How many lines of these records hold the string "name"? Reply with the number alone.

─── Material shown

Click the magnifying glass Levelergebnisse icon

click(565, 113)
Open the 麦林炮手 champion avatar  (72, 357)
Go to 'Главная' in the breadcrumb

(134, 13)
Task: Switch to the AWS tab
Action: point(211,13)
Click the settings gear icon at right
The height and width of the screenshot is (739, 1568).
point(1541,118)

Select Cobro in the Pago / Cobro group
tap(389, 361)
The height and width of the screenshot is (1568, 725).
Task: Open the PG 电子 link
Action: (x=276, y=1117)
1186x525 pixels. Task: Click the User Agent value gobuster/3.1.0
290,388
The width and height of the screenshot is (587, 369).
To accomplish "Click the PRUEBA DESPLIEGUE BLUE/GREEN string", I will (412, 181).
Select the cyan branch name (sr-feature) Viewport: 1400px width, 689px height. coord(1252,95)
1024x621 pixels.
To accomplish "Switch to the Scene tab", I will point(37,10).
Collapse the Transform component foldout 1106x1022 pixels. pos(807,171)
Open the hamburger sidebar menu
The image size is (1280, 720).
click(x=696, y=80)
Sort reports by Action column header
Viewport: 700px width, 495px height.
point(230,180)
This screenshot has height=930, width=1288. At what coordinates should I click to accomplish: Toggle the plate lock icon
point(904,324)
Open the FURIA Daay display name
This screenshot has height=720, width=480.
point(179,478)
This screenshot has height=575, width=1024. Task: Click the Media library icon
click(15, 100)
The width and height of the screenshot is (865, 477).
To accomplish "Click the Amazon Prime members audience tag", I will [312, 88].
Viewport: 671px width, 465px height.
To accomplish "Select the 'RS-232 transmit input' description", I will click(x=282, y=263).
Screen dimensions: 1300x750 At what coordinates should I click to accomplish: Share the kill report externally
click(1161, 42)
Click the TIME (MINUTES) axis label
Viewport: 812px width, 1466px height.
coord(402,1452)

──────

| Written solution |
2